When we speak of a food chain or food chain, we refer to the transfer of food energy. The chain is made up of a first trophic level, which are the producers, followed by the different types of consumers and the last level ends with the decomposers.

In this interesting AgroCorrn article, information on a single trophic level, that of consumers, will be shown, especially primary consumers will be discussed in detail and will show some examples of trophic chains and their position. Read on and know what primary consumers are and examples of these.

You may also be interested in: Tertiary consumers: what they are and examples
  1. What are primary consumers
  2. Examples of primary consumers
  3. If half of the primary consumers disappeared, what would happen?
  4. Other consuming organisms

What are primary consumers

The set of primary consumers is made up of herbivorous species , that is, heterotrophic animals that feed on organic matter for energy. This organic matter is made by the producers, who are autotrophic organisms, such as photosynthetic plants, photosynthetic bacteria or chemosynthesizing bacteria. The producers within the food chain are the first link or the base and the primary consumer organisms would be the second link in the chain and, in turn, the first link within the group of consumers.

We recommend that to better understand these concepts, also consult these other AgroCorrn articles on the Difference between autotrophic and heterotrophic organisms with examples and Heterotrophic organisms: what they are, characteristics and examples .

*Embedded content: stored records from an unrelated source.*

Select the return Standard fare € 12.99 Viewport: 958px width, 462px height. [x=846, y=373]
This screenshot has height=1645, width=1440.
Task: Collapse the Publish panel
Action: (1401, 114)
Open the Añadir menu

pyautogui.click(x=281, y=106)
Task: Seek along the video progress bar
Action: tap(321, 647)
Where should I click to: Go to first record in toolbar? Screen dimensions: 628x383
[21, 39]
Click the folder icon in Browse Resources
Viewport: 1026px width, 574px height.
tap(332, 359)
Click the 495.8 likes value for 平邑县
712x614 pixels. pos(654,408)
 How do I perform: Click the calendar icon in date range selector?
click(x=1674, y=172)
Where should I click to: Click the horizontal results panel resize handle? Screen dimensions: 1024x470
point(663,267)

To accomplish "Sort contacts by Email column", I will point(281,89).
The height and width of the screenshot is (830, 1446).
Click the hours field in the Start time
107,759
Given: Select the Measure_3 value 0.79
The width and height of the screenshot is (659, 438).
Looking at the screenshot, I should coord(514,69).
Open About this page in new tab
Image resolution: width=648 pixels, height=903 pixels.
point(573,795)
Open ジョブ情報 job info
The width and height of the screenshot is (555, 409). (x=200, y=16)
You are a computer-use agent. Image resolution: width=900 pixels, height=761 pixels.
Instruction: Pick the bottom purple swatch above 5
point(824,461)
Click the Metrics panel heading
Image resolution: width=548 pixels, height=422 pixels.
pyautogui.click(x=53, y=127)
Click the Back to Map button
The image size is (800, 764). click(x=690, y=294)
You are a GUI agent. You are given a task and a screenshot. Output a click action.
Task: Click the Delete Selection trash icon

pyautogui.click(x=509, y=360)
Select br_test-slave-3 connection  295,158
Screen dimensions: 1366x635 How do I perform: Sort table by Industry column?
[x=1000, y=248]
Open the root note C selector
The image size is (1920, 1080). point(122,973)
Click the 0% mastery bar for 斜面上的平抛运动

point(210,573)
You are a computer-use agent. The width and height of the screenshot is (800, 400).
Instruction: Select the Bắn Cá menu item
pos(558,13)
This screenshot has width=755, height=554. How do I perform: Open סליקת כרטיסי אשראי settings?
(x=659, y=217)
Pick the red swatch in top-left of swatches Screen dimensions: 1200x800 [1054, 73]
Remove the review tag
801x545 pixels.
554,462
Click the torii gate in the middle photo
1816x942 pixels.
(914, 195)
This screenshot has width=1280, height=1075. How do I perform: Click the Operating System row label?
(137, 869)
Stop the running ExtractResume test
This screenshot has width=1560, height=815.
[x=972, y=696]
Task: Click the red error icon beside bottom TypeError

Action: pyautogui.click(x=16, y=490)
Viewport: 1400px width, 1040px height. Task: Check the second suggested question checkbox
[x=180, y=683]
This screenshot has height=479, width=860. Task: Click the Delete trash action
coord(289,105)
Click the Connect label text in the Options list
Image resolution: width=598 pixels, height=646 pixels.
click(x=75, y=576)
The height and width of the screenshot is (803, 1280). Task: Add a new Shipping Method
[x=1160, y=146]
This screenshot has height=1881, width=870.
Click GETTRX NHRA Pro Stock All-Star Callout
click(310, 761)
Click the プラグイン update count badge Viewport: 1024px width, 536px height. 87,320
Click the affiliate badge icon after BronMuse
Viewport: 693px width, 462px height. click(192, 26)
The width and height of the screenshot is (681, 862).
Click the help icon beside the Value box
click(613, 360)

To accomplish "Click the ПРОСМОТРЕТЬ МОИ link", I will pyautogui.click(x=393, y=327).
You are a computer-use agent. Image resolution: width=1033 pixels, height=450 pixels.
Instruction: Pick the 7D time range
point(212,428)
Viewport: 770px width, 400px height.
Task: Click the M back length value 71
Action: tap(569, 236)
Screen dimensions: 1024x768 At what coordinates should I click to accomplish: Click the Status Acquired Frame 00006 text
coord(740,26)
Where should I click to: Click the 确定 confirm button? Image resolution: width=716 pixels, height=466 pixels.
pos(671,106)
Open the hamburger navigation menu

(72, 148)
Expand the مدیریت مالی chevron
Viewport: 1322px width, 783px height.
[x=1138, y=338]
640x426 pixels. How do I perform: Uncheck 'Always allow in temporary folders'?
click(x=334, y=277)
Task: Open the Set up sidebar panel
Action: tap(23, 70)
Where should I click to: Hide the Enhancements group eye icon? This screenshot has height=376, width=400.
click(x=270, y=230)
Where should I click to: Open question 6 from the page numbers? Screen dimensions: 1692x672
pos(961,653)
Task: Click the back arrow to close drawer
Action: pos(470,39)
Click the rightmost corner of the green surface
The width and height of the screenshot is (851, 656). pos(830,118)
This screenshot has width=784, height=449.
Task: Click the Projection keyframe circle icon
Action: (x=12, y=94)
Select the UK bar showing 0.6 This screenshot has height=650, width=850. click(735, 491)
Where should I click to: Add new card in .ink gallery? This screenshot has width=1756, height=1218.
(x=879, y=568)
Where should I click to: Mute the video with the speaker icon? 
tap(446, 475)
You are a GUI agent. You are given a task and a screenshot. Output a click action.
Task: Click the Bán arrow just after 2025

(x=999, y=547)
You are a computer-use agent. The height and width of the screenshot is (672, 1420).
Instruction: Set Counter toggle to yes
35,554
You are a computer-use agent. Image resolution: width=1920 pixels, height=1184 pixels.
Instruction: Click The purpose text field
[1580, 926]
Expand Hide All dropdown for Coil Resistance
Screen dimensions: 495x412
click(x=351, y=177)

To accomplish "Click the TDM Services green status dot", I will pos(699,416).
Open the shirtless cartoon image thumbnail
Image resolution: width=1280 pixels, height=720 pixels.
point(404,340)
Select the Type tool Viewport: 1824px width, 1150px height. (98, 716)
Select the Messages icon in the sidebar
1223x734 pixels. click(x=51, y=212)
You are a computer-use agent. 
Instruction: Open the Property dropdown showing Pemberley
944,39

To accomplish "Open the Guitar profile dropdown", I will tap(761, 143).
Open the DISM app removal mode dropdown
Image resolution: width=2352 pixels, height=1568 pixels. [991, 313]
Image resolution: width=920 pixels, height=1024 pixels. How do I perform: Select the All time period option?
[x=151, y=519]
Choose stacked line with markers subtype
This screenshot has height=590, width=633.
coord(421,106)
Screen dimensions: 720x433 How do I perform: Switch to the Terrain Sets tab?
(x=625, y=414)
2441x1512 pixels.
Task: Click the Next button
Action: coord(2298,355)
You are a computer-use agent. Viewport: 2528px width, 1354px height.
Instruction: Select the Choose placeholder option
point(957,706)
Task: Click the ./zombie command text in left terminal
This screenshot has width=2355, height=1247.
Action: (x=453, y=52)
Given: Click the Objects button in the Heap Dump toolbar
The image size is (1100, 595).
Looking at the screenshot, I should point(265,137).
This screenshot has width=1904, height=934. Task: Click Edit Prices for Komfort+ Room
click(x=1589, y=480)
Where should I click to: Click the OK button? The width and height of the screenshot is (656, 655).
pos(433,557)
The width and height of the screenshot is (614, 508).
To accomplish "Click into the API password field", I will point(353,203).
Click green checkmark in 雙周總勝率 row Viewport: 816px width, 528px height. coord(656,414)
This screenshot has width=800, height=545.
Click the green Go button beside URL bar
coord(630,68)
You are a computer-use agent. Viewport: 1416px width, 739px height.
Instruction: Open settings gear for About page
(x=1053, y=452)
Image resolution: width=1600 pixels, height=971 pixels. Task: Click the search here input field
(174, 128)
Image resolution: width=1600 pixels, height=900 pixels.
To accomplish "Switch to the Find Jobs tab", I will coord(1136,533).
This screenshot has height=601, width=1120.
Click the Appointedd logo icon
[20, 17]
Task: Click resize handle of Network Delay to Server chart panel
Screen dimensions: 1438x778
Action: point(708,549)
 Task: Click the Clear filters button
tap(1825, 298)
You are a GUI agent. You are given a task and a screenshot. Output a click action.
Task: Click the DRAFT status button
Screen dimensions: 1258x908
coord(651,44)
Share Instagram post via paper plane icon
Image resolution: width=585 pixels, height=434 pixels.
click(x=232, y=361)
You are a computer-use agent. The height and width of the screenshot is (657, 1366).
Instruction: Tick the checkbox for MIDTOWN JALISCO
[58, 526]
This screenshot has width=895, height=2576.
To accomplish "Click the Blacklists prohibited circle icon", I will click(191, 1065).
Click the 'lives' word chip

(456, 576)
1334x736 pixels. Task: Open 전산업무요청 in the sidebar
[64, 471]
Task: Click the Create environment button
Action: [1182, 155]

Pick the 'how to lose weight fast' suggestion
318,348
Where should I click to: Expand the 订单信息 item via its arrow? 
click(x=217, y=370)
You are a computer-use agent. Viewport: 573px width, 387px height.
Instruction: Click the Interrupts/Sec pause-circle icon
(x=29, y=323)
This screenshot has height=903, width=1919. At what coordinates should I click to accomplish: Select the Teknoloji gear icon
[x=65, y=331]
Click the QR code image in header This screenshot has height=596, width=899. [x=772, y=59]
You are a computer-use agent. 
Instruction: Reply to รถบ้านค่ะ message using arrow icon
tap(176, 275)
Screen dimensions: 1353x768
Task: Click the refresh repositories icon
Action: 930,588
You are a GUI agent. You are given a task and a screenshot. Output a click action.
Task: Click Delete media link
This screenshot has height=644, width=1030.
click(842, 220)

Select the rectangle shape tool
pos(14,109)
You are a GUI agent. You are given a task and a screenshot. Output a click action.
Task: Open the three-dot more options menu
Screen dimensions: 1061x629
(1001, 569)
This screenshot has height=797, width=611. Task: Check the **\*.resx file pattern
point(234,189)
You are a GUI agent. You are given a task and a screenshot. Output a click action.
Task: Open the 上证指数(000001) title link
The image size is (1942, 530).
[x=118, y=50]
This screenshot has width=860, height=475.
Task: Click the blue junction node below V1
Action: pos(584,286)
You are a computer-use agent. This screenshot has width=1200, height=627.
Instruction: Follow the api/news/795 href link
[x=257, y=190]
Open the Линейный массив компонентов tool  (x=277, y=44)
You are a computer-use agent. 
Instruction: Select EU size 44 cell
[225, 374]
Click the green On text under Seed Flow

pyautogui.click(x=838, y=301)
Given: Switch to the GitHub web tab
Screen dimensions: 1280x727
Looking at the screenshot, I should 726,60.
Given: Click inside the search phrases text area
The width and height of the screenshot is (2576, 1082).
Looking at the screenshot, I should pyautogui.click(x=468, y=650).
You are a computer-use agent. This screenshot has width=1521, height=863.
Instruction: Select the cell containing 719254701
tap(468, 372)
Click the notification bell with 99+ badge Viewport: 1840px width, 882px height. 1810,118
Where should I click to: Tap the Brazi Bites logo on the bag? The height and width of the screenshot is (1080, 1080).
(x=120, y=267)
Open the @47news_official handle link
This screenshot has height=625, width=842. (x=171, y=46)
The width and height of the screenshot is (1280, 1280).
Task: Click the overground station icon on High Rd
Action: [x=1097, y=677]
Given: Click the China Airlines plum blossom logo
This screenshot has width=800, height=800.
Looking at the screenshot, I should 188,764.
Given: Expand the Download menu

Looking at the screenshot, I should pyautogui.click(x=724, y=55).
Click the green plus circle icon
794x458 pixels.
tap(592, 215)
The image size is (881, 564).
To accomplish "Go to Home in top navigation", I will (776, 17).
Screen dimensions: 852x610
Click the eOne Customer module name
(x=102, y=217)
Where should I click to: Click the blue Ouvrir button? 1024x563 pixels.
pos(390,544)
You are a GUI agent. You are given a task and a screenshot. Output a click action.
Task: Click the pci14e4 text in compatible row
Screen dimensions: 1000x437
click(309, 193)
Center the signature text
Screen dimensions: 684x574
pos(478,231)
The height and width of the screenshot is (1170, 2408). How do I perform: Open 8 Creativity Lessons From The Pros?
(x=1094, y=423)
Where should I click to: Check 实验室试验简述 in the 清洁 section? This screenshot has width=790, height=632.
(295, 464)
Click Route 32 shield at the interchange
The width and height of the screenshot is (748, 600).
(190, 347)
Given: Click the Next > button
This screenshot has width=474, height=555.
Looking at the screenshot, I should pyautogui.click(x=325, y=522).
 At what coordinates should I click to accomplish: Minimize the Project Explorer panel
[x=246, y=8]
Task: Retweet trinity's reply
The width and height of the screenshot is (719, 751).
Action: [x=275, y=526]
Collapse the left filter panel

Examples of primary consumers

Can you tell which are the primary consumers within a food chain? Here are some examples of food chains with some of them.

  • Some caterpillars feed on plants, and these same caterpillars will serve as food for some smaller bird species. Small birds are preyed upon by larger birds such as the hawk or eagle, and when they die they will be decomposed by fungi and bacteria.
  • The rabbits are herbivorous animals that feed on grass and plants, and these are eaten by foxes and other carnivorous species of medium size. When they die, they become food for some scavengers, such as buzzards.
  • The snails are primary consumers that feed on leaves and plants are food and mice, these secondary consumers that end up food snakes, which in this example of trophic chain tertiary consumers would remain. Thus, if, for example, you wonder if the mouse is a primary or secondary consumer, keep in mind that it is classified as a secondary consumer because it is an omnivorous animal.
  • Some insects, such as the lobster , as primary consumers feed on leaves, and these insects will be food for insectivorous toads and toads for snakes. Snakes can be consumed by some species of mammals such as badgers, foxes, coyotes, among others.
  • The sheep eat grass, these dams puma, jaguars and wolves, secondary consumers, as they die just decomposing by the action of bacteria and fungi.
  • The butterflies , primary consumers feed on nectar from flowers and are consumed by insects like the praying mantis, which in turn is food of bats that end up being preyed upon by snakes.
  • Different varieties of herbs are food for zebras , which are primary consumers, and are preyed upon by lions or crocodiles.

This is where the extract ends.